Hi everyone!
I'm training a document processing model with about 120 documents in pdf and 40 fields. The pdfs are divided into 3 different collections (3 different layouts): the first one with 70 documents, the second one with 34, and the third one with 16.
Mainly in the first collection, I have this problem:
Some of the documents are native pdfs, like the example above, and there is no problem with tagging because the detected word is precisely the one in the document.
On the other hand, some of them are scanned or photocopied documents, where the quality makes it difficult to detect the 100% correct values. For example, in this example, the value detected was "22:18" and not "22.18".
I have other examples where the values detected are like "22 18", "22.18.", "*22.18". On scanned documents with poor quality, this happens to me for about 4 of the 40 fields.
So my question is, what do you recommend me to do in these cases?
- Tag the word, even knowing that it is not exactly the correct value.
- Choose Not available in document option, even if the word is present in the document and it is the detected value that was not exactly correct.

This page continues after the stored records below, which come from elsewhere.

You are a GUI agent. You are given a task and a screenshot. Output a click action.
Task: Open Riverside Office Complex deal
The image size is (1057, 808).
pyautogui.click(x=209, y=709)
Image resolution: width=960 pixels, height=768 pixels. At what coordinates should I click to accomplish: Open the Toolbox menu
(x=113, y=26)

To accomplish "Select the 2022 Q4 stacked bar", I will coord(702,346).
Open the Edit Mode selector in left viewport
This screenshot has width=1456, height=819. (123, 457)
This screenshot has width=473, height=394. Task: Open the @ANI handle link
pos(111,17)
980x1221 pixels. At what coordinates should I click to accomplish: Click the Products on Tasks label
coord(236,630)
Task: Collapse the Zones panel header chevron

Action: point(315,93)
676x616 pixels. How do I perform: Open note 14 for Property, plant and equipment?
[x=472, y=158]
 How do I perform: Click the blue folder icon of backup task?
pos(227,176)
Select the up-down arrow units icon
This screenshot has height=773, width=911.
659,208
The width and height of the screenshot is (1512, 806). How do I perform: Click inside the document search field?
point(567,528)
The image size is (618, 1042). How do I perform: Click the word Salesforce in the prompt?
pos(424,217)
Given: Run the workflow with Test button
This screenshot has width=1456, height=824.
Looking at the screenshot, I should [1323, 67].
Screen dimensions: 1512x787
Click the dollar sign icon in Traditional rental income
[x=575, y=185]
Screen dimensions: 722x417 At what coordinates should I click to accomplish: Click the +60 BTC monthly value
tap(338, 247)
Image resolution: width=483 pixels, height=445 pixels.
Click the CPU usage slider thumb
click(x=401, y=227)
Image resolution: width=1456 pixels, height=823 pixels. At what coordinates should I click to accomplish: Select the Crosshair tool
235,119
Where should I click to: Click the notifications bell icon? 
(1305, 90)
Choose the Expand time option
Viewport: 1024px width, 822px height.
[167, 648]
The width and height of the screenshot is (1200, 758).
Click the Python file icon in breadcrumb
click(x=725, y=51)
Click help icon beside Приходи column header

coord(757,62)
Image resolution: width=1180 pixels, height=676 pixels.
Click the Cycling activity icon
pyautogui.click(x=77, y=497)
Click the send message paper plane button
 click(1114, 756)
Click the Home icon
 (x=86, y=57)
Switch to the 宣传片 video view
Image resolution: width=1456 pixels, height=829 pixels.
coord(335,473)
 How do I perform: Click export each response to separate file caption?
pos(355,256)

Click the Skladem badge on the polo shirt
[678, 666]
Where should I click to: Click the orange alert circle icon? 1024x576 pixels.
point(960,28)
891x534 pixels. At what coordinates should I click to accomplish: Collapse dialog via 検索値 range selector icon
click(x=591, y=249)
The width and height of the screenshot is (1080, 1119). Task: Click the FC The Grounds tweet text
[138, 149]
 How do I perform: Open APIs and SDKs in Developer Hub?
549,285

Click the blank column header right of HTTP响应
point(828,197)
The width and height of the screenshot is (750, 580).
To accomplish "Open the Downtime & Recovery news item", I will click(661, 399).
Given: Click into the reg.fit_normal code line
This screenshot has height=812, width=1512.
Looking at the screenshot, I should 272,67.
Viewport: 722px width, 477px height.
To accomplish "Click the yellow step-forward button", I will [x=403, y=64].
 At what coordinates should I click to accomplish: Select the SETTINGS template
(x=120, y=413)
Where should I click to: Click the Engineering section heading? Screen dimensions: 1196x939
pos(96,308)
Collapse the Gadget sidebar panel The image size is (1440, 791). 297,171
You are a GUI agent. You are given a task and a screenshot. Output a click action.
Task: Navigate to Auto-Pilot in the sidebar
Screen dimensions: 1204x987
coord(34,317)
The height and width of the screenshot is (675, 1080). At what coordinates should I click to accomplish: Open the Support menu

- Eliminate that pdf from the training collection (Not my favorite, because the distribution between native and scanned pdf in my real case is almost 50/50, so I am interested in including this kind of case in the training).
Please base your answer on what is best in terms of training the model, I am looking for the performance to be fairly good and reliable. Also, feel free to include another alternative that I may not have considered. Thanks in advance for your help!! 😊
Hi @plarrue, thank you very much for your reply! I have not finished training the model, but I am going to use the option you recommend.
As I understand from your answer, when the model is finished and in use, values like "22 18", "22.18.", "*22.18" (that come from poor quality documents) are going to have a confidence score significantly lower than a correct value like "22.18", so I will be able to distinguish between these cases based on that confidence score. Am I correct?
Hi @dcortes187
We would recommend to : - Tag the word, even knowing that it is not exactly the correct value.
This will teach the model about different document quality types which is good.
When processing the documents, we then expose a confidence score for each field that can be used to flag if a document needs to be manually reviewed.
Improve the performance of your document processing model - AI Builder | Microsoft Learn
Hope it helps.